A pandemia, por via normativa, veio baralhar os interditos e estabeleceu, por defeito e em Portugal, o uso da máscara em espaços públicos fechados. O Carnaval permanente complicou a comunicação entre os humanos. Não só a que recorre ao sentido da vista para identificar o outro e atribuir-lhe uma categoria (amigo, inimigo, homem, mulher,…) mas perturbou a fala (entaramelando-a, não há – ainda – aulas para projecção de voz com uma máscara a tapar a boca e a diminuir a função do palato). Do ponto de vista do combate à discriminação baseada nos estereótipos atingiu-se um grau de sucesso que recomenda o uso da máscara até que soem as trombetas do Apocalipse.
À escala dos indivíduos, esses desmancha prazeres que insistem em existir e contrariar a perfeição de todas as teorias que propugnam a boa organização social, a solução mascarada suscita algumas dificuldades. O que não se vê só se adivinha. O que mal se ouve menos ainda. Os confessadamente optimistas tendem a não desperdiçar as dificuldades. A máscara introduz no relacionamento amoroso uma mão invisível que faz descer um véu de ignorância facilitador da passagem a uma forma superior de luta. A máscara inverte a narrativa de Calvino: mascarados os amores são mais fáceis, sem discriminações baseadas em género, raça, cor, orientação sexual, beleza física… Esta igualdade mascarada promete facilidades amorosas, deixa via livre à imaginação e às promessas. As dificuldades surgem com o cair da máscara.

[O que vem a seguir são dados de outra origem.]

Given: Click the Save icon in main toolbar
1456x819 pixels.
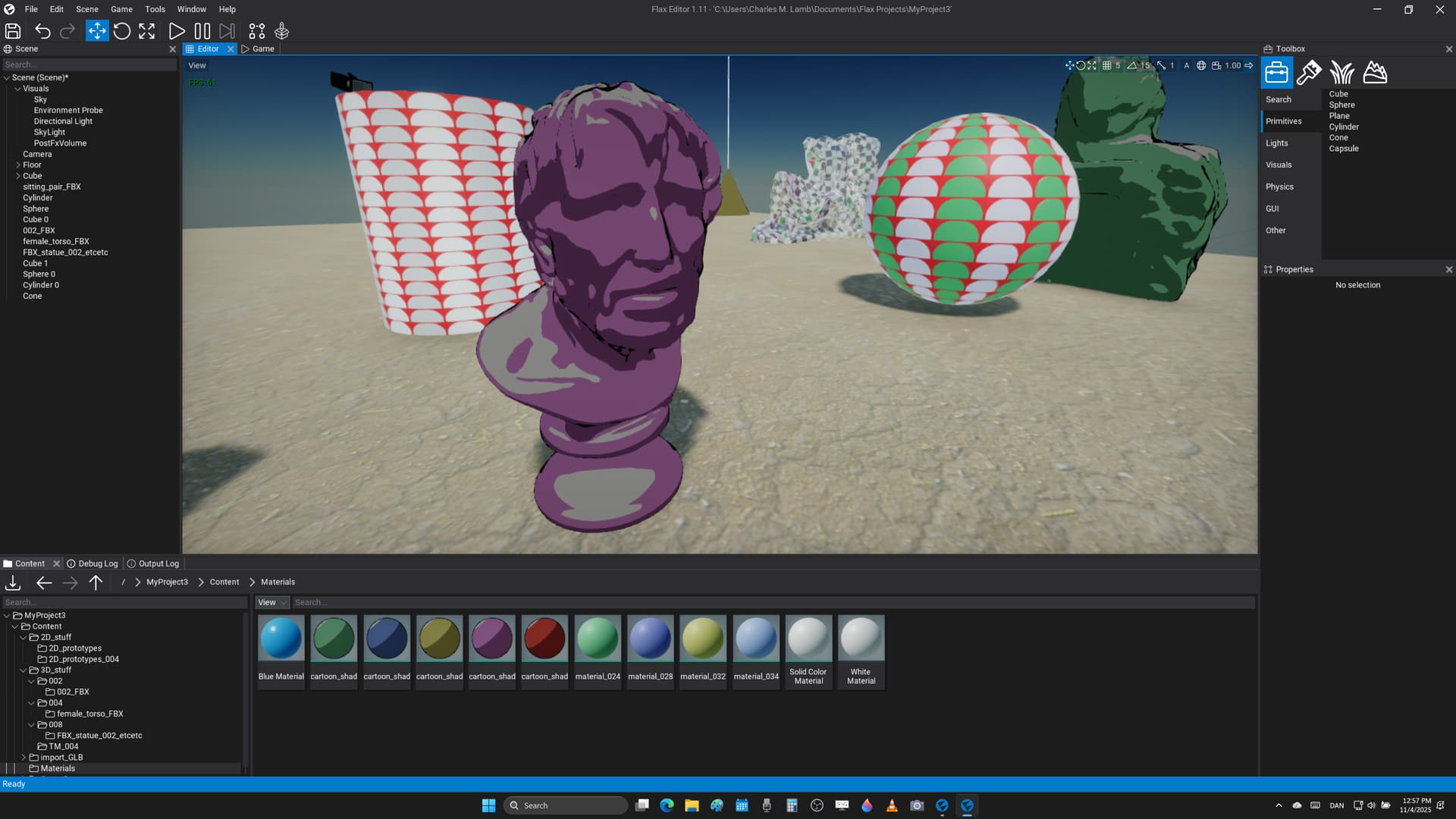Looking at the screenshot, I should click(13, 31).
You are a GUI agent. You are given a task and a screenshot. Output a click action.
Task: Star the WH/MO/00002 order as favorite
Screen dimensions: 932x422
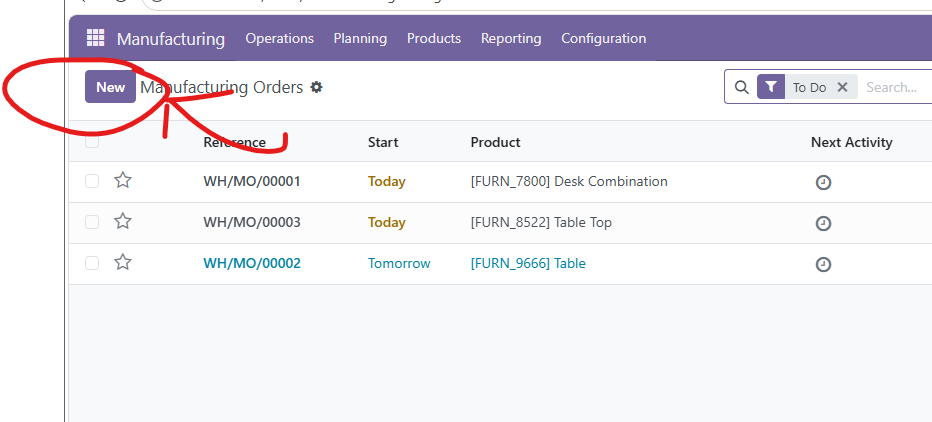(123, 263)
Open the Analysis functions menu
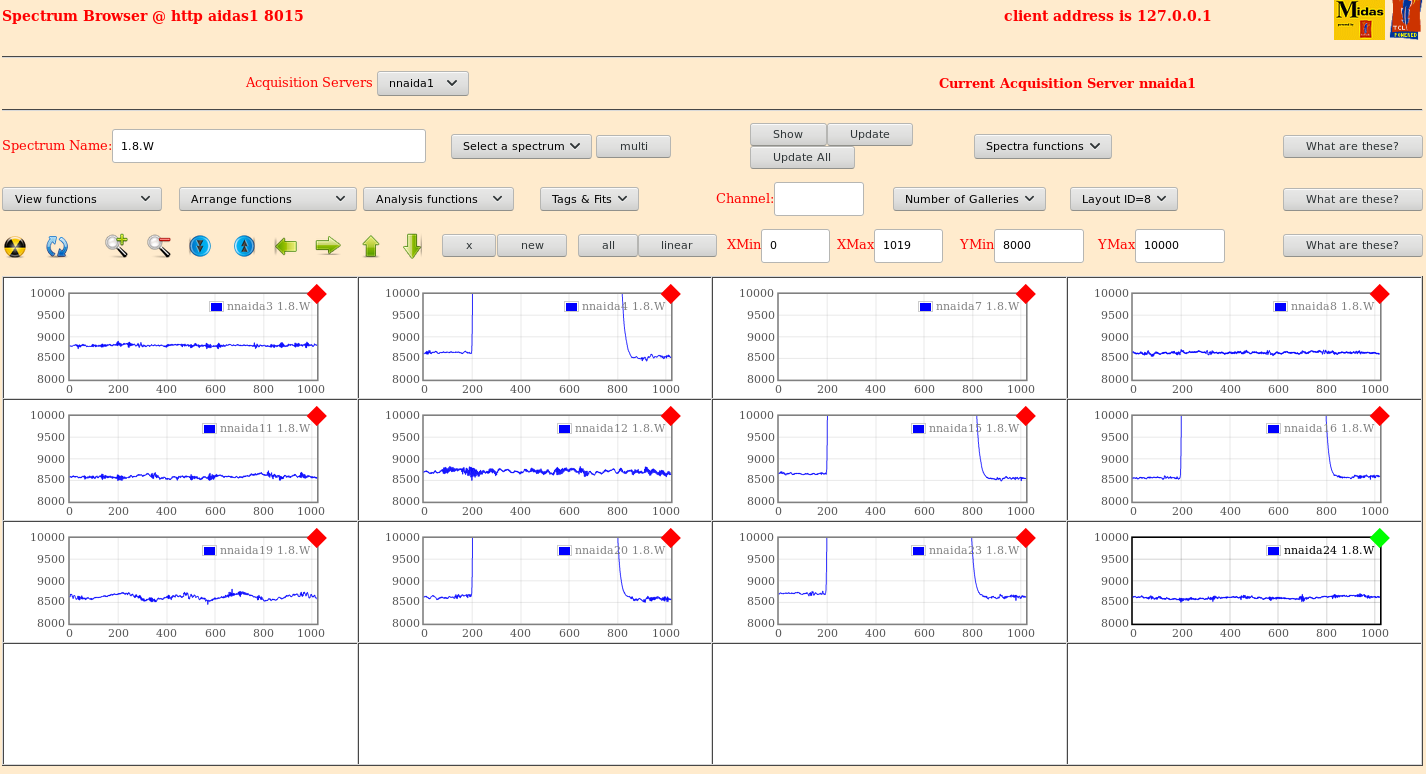The height and width of the screenshot is (774, 1426). [438, 199]
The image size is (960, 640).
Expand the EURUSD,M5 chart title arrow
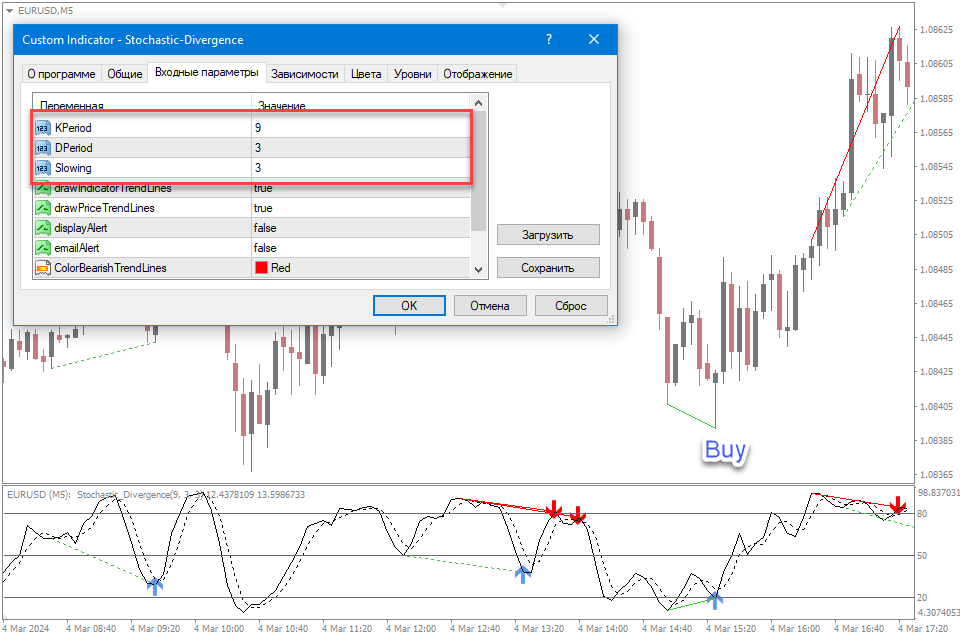pos(9,10)
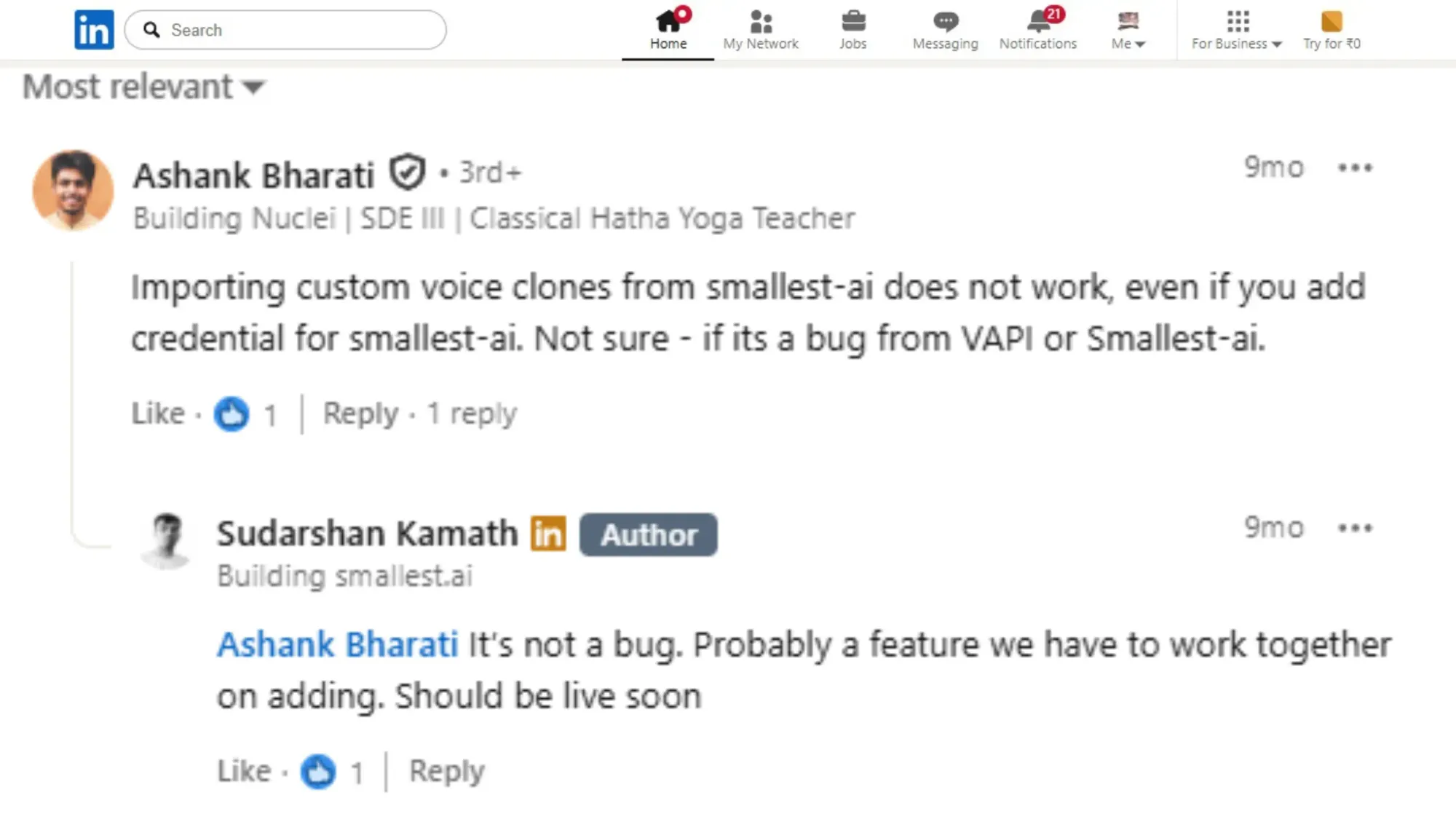The width and height of the screenshot is (1456, 819).
Task: Open the Home feed icon
Action: pyautogui.click(x=668, y=22)
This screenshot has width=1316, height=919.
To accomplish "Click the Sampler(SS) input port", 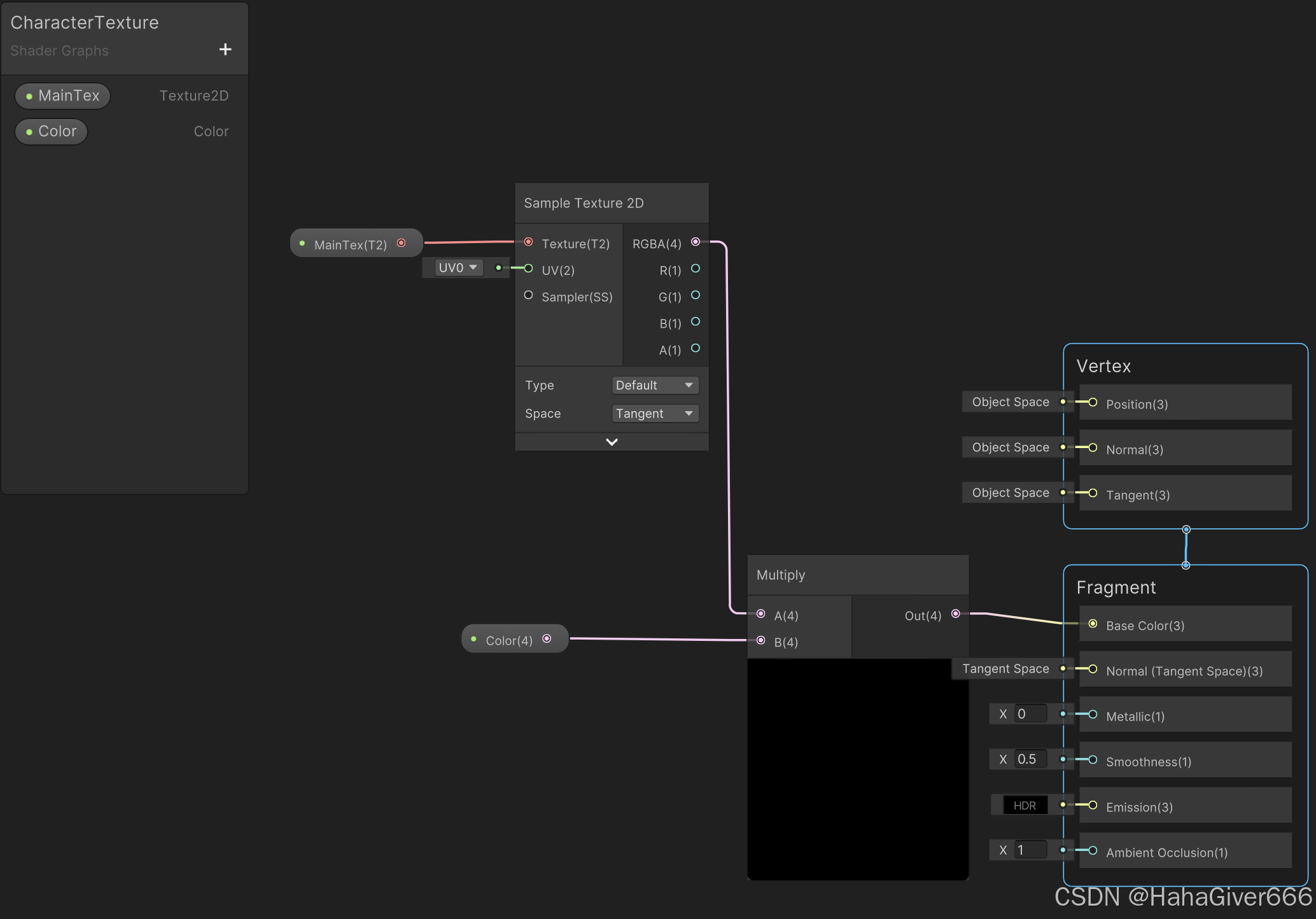I will tap(528, 295).
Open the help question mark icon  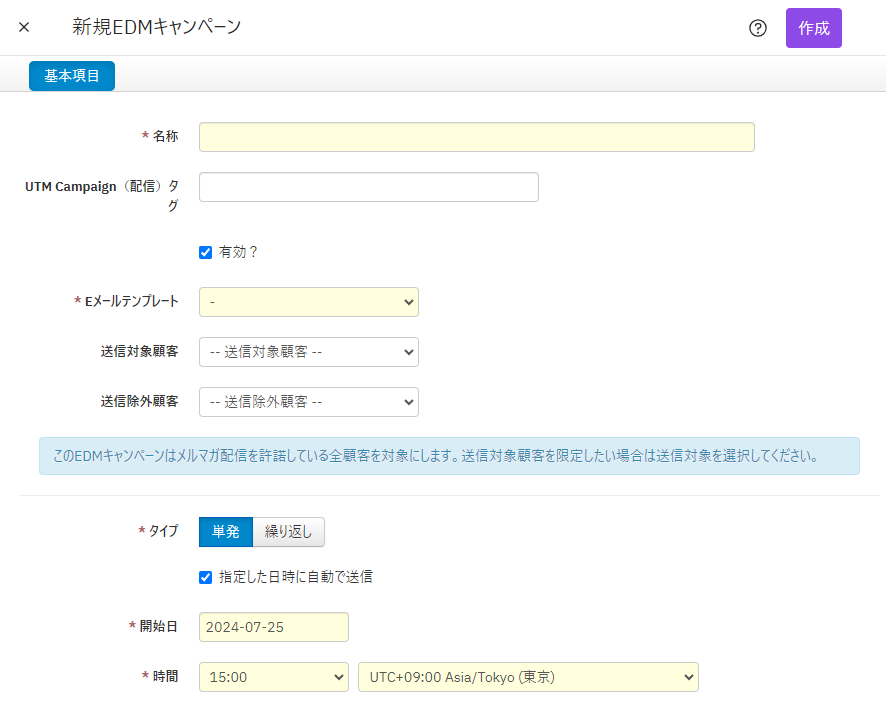(x=758, y=28)
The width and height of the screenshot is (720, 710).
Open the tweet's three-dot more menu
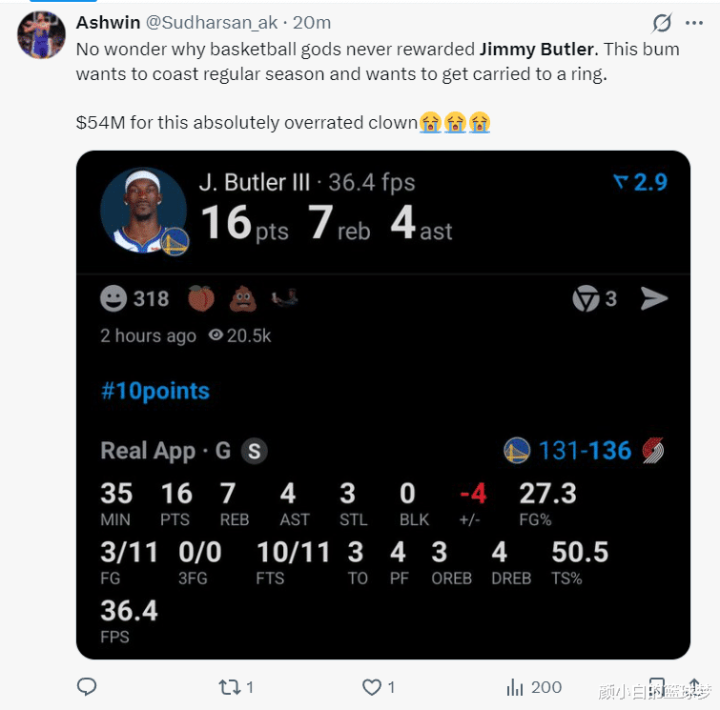693,23
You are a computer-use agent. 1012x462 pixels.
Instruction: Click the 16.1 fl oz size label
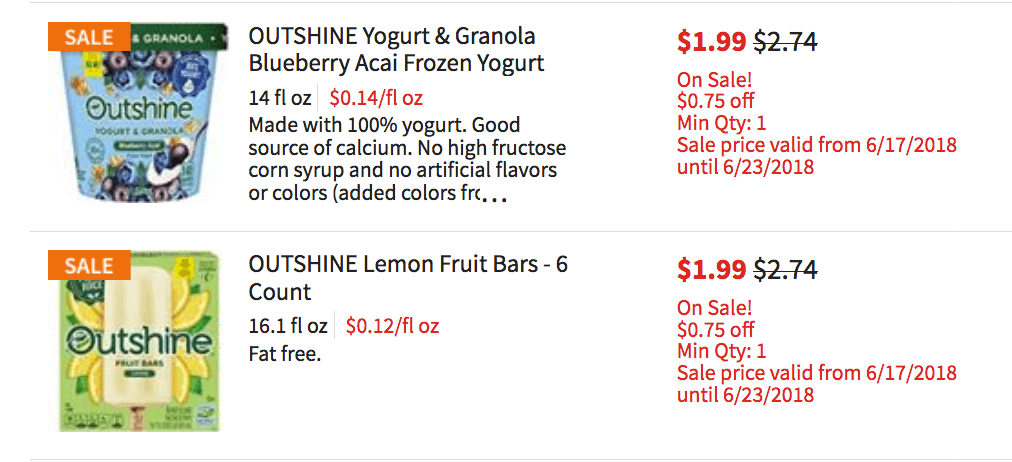coord(288,326)
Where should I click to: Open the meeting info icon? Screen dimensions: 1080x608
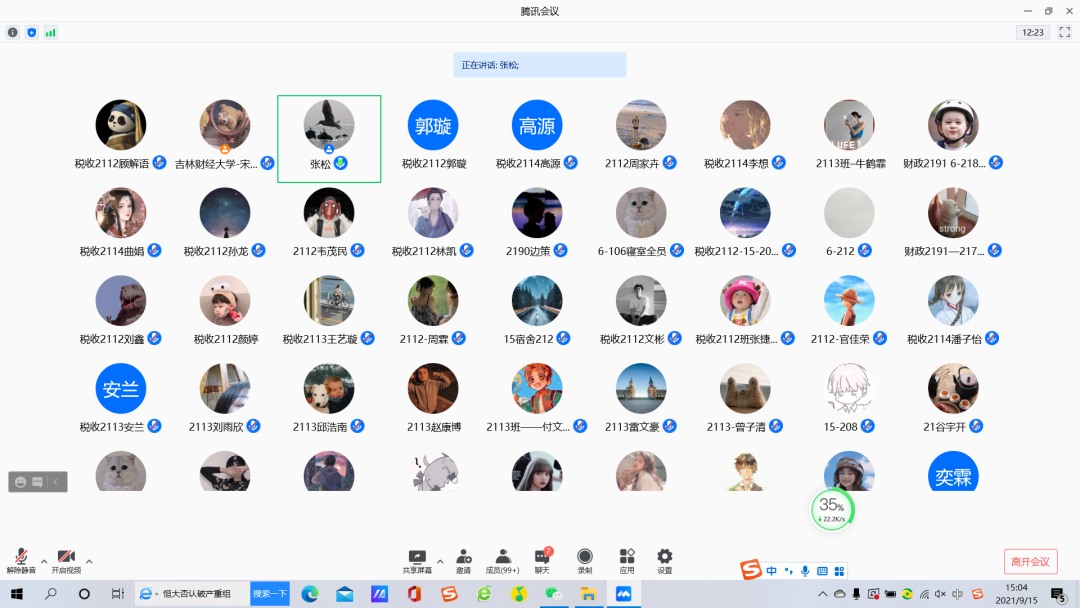point(13,32)
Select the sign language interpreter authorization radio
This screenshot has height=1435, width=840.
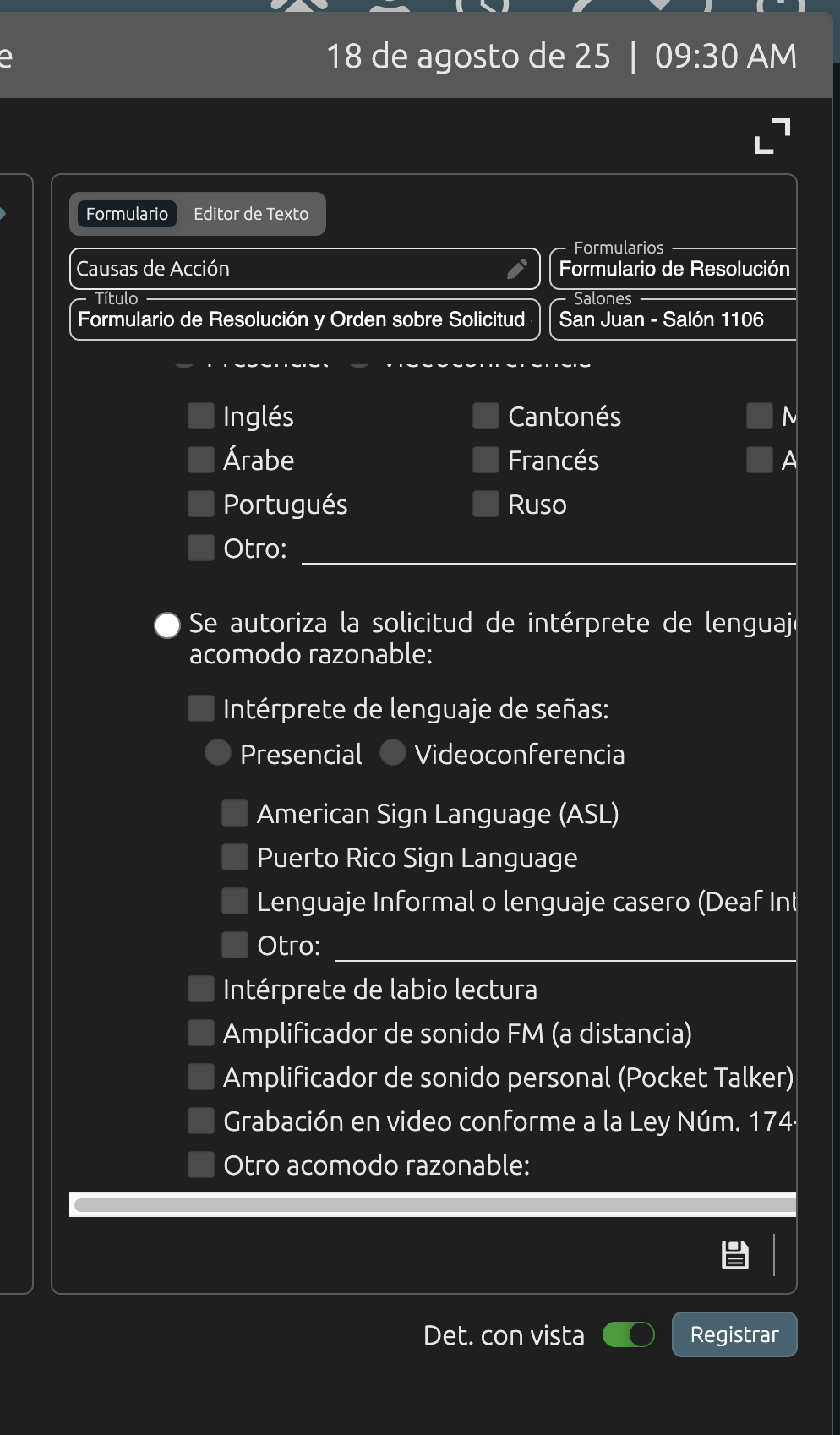[167, 625]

Para além do propalado combate à pandemia há razões imperativas de facilitação da busca da felicidade amorosa que impõem o uso da máscara. E estas razões obrigam ao uso da máscara em espaços públicos abertos mas também em espaços privados fechados (“e outros” como bem lembrou recentemente o legislador lusitano). Esta boa razão recomenda o uso permanente e não meramente social da máscara. Na solidão em frente ao espelho cada indivíduo deve usar máscara não vá, inopinadamente, ver-se.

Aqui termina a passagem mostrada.